GET RID OF THE SUGAR PLUM VISIONS…
I know many professionals in the development industry that literally take the last six weeks of the year off. They move into autopilot mode. They get off the road and nestle snug in the offices (and beds), with visions of sugar-plums dancing around in their heads…
Christmas is the best time of the year to build real friendships with your supporters and board members. Instead of getting comfortable with “home for the holidays” development professionals should use the season to demonstrate to their donors that they care about them and that they truly see them as friends and not a “mark” for the next big gift. Thanksgiving and Christmas should be a time of “ministering” to your donors.
Rest assured of one of thing, money always follows ministry. If your supporters, board members and major donors know that you care more about your relationship with them than you do their money, the gifts will flow to your charity or cause.
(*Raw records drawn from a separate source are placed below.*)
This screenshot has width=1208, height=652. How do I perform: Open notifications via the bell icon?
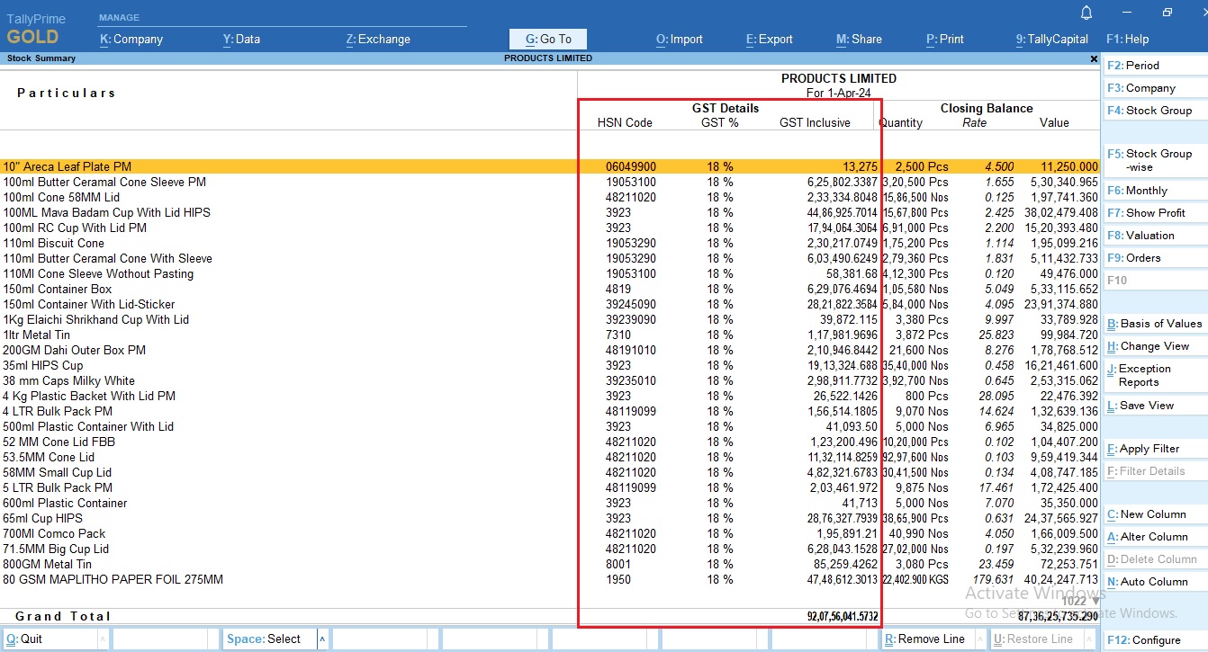(x=1086, y=13)
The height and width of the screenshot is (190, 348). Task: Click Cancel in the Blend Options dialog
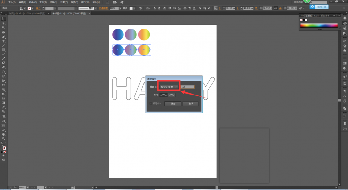pyautogui.click(x=191, y=104)
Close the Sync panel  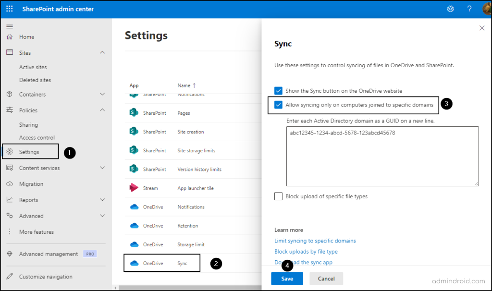tap(482, 28)
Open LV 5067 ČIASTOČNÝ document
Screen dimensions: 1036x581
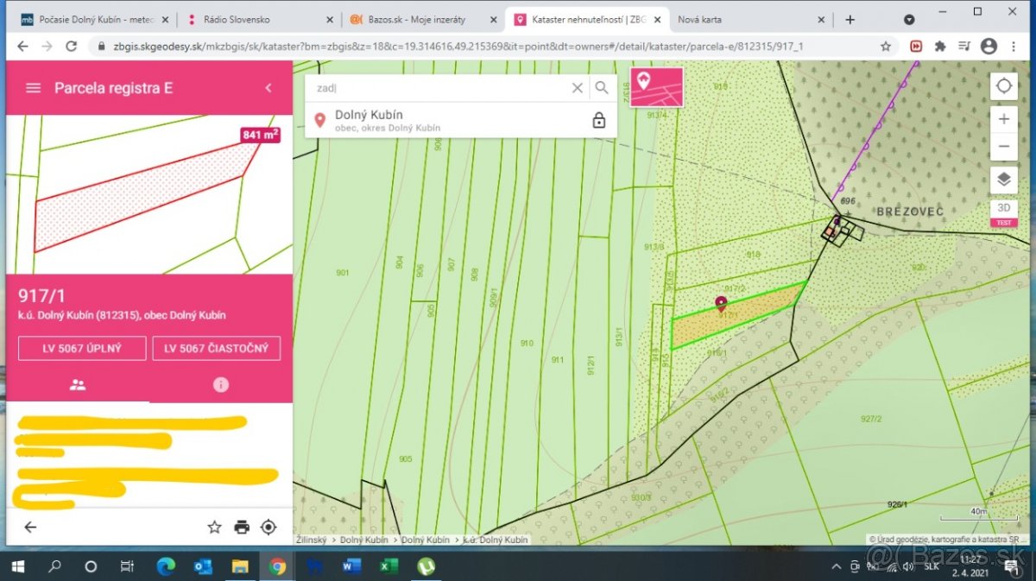pyautogui.click(x=217, y=349)
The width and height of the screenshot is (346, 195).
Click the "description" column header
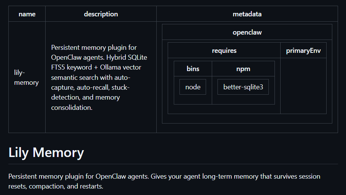(x=101, y=14)
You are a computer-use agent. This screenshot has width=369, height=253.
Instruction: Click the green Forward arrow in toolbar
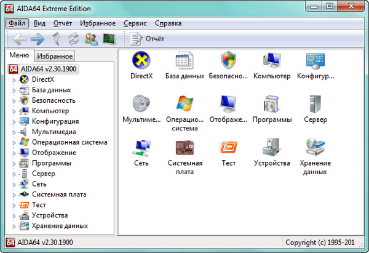coord(38,39)
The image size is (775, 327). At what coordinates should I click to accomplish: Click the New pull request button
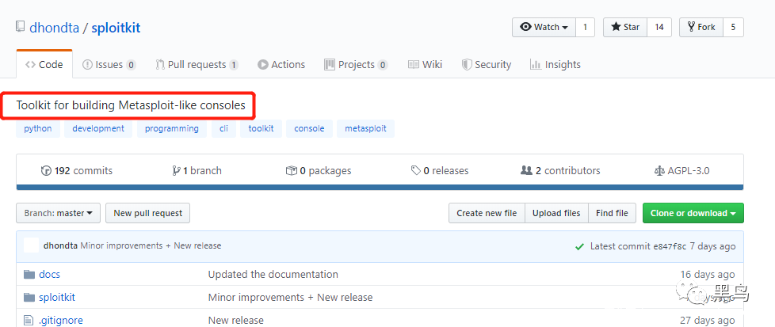click(148, 213)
However, if the holidays come off as some contrived marketing technique, donors smell it coming from a mile away. You may lift giving response rates with such approaches but rest assured there will be fewer zeroes at the end of each check.
Cash gifts should be a natural byproduct of connecting with your friends. In order to develop donor relationships you have to listen and let the donor “tell you” how God is leading them this holiday season. Knowing where your donors stands and what their priorities are will successfully harvest bigger contributions, many for this year by December 31st.
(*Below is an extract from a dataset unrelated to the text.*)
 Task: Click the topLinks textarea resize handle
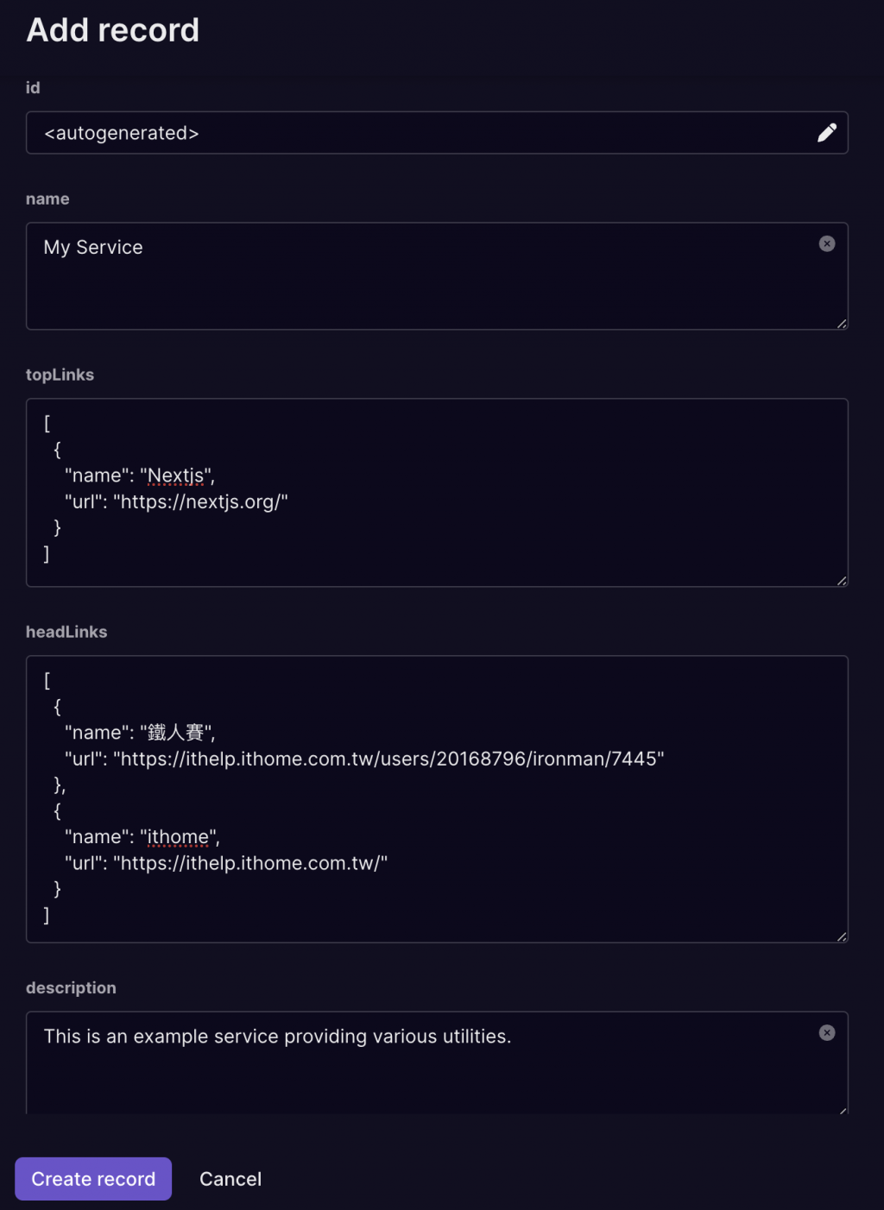842,581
So drill down into our donors’ minds and hearts to understand their attitudes and desires. You can then match up your non-profit’s projects with the need that the donor is feeling led to give. The economy has had a profound impact on donors and philanthropic attitudes. They are feeling poor right now, whether they are multimillionaires or not. So they are being more and more careful about their giving (and spending for that matter).
If you will spend this Christmas building real relationships with people who are your real friends, as the economy turns around, giving is going to increase exponentially. But be careful how you talk with your donors NOW. Christmas 2009 should be about ministering to them, appreciating them and caring about what their needs are. Remember, they have survived the most horrific economic downturn in nearly 70 years for the U.S. and the world.
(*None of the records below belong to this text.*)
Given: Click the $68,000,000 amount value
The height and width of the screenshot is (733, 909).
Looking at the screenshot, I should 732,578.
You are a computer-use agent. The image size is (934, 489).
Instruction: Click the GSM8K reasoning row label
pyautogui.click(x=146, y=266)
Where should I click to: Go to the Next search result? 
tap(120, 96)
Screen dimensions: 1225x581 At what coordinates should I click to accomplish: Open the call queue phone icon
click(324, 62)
Gail Perry, one of the industry’s best development trainers, confirms what you already know – donors are less likely to take risks now. They are becoming more conservative. Gone are the days when a person might issue 30 checks at year-end, just because they cared a lot and also because they had ample income.
Now, people are giving to fewer organizations – AND to trusted organizations. DEVELOPMENT REAL FRIENDSHIPS AND RELATIONSHIPS WITH YOUR SUPPORTERS IS CRITICAL TO YOUR SUCCESS.
Remember that credibility is essential for your fundraising now more than ever. How do you establish credibility?
Gail Perry listed this week several important points that may improve your position with your donors:
- track record – here are our results
- transparency – how we are spending your money
- who is on our board (what community leaders are standing behind us and our cause?)
- 990 posted online
- professional looking web site and marketing materials
- good looking (ie, professional) fundraising appeal
- longevity – we’ve been in business all this time
- endorsements from well-known community leaders
- funding from well-known sources (publicize this because it adds credibility)
But the most important boost to your credibility in setting the stage for 2010 is that you cared enough to come see your friend at Christmas… while all the other charities and nonprofits were tucked in their beds with visions of sugar plums dancing in their heads.
Push back from your desk, get in your car or get on that plane, go visit your best supporters and do one thing… say thank you and listen to their hearts at the holidays. If you do you will not regret it… money always follows ministry.